After seven weeks this would have looked good. After seven years it was puzzling.
He said, ‘Look, I’m a bit busy, couldn’t you do this some other time…?’
He had a bit of an accent. She wasn’t too good at accents. Bit up and down, like that nosey cop who used to get up Goldie’s nose. But accents were easy to put on if you had the gift for it. Vince did a great Arnie Schwarzenegger.
‘Sorry,’ she said. ‘Health and Safety-they need everything yesterday. God, they’re the bane of my life these days. How long have you been here, by the way?’
‘Why? Isn’t that on your records?’
‘Of course it is.’
He was sounding edgy. The furnishings apart, it was looking good. But between looking good and absolute certainty there was a gap a rash jump to conclusions could easily tumble you in.
He said, ‘Look, just for the record, could I see some identification?’
Real edgy!
‘Of course,’ she said. ‘No problem. You’re quite right to ask. In fact, you asking reminds me I should have asked too. So I’ll show you mine if you show me yours, all right?’
A bit of jocular innuendo was always distracting, especially when accompanied by a menacing leer. She rarely had difficulty facing down guys who liked to talk big.
He said, ‘No, I’m sure you’re who you say you are. But listen, I’ve really got things to do…’
Her phone rang.
‘Mind if I answer this?’ she said, opening her shoulder bag.
She took the phone out. As she pressed the receive button the room swayed and this time didn’t level off immediately.
‘Oh God,’ she said.
The phone fell to the floor and she followed it down, cracking her forehead against the TV set which, as if in sympathy, let out a blood-curdling shriek. The warm trickle oozing over her left eye suggested it hadn’t curdled hers.
‘Oh fuck!’ he said, kneeling beside her. ‘You OK?’
‘Yeah, sure, that’s why I’m lying here bleeding,’ she grated.
‘You look bad. Shall I call an ambulance?’
Her wig had come askew. No wonder he was worried about the way she looked!
‘No, I’m fine,’ she insisted. ‘A glass of water maybe.’

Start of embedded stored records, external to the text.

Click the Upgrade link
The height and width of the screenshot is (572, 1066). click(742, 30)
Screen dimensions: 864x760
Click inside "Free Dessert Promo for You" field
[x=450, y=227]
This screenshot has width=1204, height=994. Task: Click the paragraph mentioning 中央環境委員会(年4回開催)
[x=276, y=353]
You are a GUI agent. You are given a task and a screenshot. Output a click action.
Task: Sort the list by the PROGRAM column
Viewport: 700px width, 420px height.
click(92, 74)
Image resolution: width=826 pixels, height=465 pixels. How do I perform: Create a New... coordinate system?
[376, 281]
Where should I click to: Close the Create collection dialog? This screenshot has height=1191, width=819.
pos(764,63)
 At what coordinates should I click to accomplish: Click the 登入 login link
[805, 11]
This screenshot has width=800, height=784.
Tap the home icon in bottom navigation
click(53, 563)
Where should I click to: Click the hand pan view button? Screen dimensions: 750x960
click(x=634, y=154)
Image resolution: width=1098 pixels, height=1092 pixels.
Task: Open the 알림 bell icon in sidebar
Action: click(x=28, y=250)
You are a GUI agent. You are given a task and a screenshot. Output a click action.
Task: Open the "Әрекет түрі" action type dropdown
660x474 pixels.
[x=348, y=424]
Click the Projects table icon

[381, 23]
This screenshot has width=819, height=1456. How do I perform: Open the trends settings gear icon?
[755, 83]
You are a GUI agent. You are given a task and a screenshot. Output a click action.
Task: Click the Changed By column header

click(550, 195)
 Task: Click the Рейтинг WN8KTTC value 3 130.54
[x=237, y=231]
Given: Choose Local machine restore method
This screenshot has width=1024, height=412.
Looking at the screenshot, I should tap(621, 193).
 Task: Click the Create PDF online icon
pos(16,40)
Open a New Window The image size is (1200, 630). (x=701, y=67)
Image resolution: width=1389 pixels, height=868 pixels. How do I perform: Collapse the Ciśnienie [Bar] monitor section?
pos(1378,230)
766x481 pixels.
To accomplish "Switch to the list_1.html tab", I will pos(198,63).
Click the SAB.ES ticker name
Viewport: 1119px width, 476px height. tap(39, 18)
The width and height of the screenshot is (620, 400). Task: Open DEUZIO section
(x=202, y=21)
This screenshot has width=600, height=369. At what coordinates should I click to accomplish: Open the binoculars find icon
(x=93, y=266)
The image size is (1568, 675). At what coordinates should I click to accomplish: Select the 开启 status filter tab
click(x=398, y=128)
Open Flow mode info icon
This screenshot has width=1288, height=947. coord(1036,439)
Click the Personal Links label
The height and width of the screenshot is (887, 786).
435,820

He rose and went out of the room.
She needed to be out of here too. She scrabbled for the phone to confirm what she suspected, but there was no one at the other end. Which meant…
She didn’t like to think what it might mean.
She really needed to be out of here. Strength was returning to her legs, but not enough yet.
The man came back with a cupful of water.
She took it from him, squeezed a tablet from the bubble pack and washed it down.
She saw him looking at her and she said, ‘Aspirin.’
There was a tap at the door.
‘Don’t answer…’ she started to say, but he wasn’t taking any notice of her. Why should he?
She got on all fours to try and push herself upright as he opened the door.
Then for about two and a half seconds, everything happened in single-frame audio-visual flashes.
The young female cop in the doorway wearing the kind of phoney smile Fleur had tried for earlier.
Vince behind her swinging a short metal cylinder against the side of her head.
The girl falling into the room.
The man taking two steps back and standing on Fleur’s hand.
Fleur hearing herself scream.
Vince raising the cylinder that was the sawn-off barrel of a shotgun.
The flash.
The bang.
The man falling backwards.
‘For God’s sake, shut that door!’ grated Fleur.
One thing she’d trained Vince up for was instant obedience. He kicked the door shut. Still on her knees, she swung round to the TV set and turned the volume up.
Then she sat and waited, counting up to twenty.
Nothing happened.
The TV set was showing a night scene. She studied herself in the darkened glass. The streak of blood down her face was dramatic but its source was a lesion the size of a peanut.
She adjusted her wig, turned the TV sound up higher, and got to her feet. Vince opened his mouth and she quietened him with a look.
She went to the door and listened.
She heard a door opening, a male voice saying, ‘Don’t be silly, it’s the television. Come on, we’re half an hour late already. Ma will be furious.’ To which the shrill female replied, ‘So what? Can’t we be an hour late, or better still two hours? In my condition, how can I hurry?’
The voices faded away down the corridor.
Now Fleur turned and took in the room.
The man who might be Wolfe was gone beyond recall. The shotgun blast had all but removed his face. There was no way they were going to identify him by comparing him to a photo.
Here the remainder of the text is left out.